We can be part of something bigger.
We are like leaves on a tree. To a human looking at leaves on a tree, it seems quite natural that in the autumn the leaves turn color and fall to the ground. People come from hundreds of miles away to places like Vermont just to see this beautiful sight. This beauty of autumn is death to the individual leaves.
Leafdom is good, but in a way treedom is better.
When I die someday, I'll be like a leaf on a tree. If I'm focused on the tree, and feel as part of the tree instead of as an individual leaf, I won't have to regret dying. Actually I'll be just shaking like a leaf, more likely, but I'm just saying that individual dying doesn't have to be so bad a thing if we understood the situation better. After shaking in fear for a while, I'll eventually die and be still, which in a way is better than shaking anyway, and death takes me there to stillness even if I fail to do it otherwise. Good things happen even if I fail as an individual.
So I thought, for a few years, but today I had an additional thought: Today it finally occurred to me to ponder what is a tree leaf thinking about all this?
One leaf, named Henry, had an old friend, Arnold, who was changing color and getting ready to fall, which is to die. Henry was sad about it and not really agreeing with the idea that Arnold would ever die. When the day finally came, Arnold dropped away. With a great cry of anguish, Henry yelled, "Hold on Arnold! I'm coming!" And with a great effort, Henry detached himself from his stem-base and launched himself into the air, and went flying after Arnold. Arnold wasn't paying much attention to Henry. Arnold was just going about his business, which at the moment was to drift slowly to the ground.
Arnold came to rest on the ground. Henry, by contortions and contractions, came down as fast as he could, and landed right next to Arnold, and immediately began performing leaf-to-leaf resucitation on Arnold. After a little while of this, Arnold woke up, or was revived, and looked up at Henry, a little crossly, and said, "What are you doing?" Henry, breathless, shouted, "I've saved you! You're alive!" But Arnold, annoyed, said, "What for? What now? Look at us! Look up at the tree! What shall we do now?"
Henry gazed upward, at the tree branches far above, from whence they came. No way would they ever get back up there, unless a tornado happened along and they were both extremely lucky. He looked around but the weather was nice and it didn't look like any tornado would be along for a long time.
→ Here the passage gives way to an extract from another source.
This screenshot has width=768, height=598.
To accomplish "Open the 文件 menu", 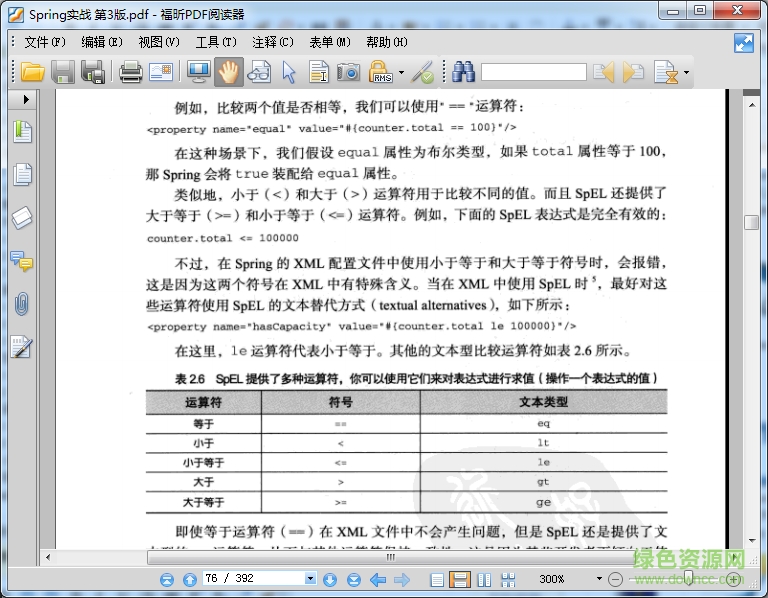I will click(x=44, y=42).
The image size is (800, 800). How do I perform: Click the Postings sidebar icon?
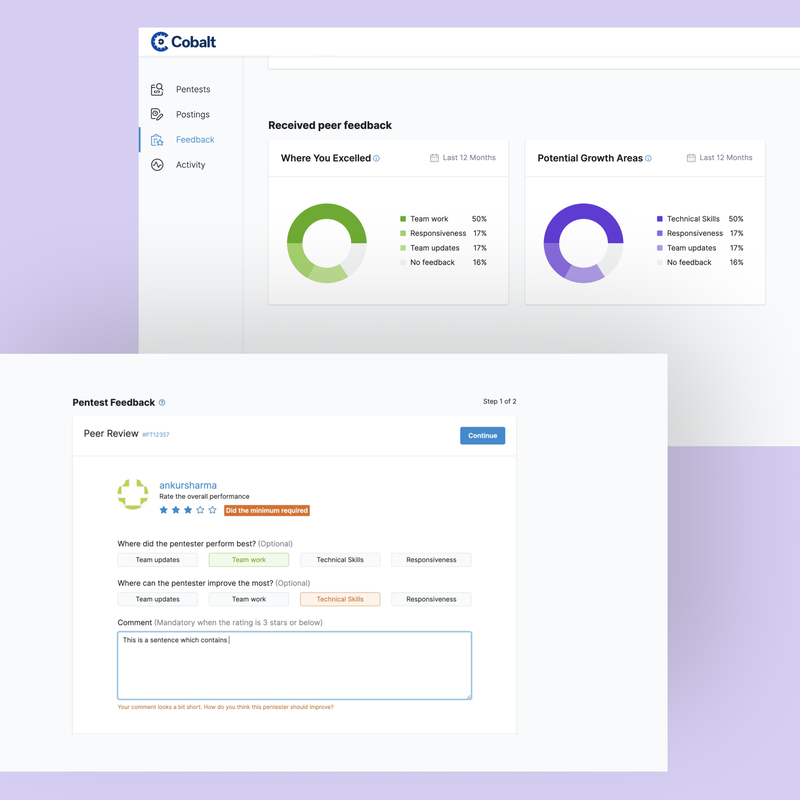[157, 115]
Arnold was too wise to stay annoyed for long. He explained: "Henry! It's natural for me to come to the ground at this time. It's what I was meant to do! The forest needs me to fertilize the next generation of trees. The very tree we came from" -- here he gazed upward reverently -- "has to shed leaves as part of its seasonal cycle. If we all stuck to it forever, the tree would suffocate and die. Moreover" -- and here he got a very thoughtful look -- "if we could stay green forever and autumn never came, we and everybody around us would get so bored that we'd be better off dead. Let the new generations grow! Let the world exhale and inhale, expire and inspire! Love the new baby leaves. That's what life is about. The new baby leaves are the spirit of the world -- they have boundless joy. I serve them by settling into the earth this way. If I insisted on staying up there on the tree, I'd only be impeding the inspiration and joy that is to come."
Arnold peered closely at Henry, who was at least quiet now, though still grieving. Arnold said, "You can grieve for me the individual leaf; that's okay, though not ultimately necessary. But now that you're down here with me, savor the ground! Love the environment now, and the role we have now in it! This is what we are meant for now, just as surely as in the earlier time we were meant to be green."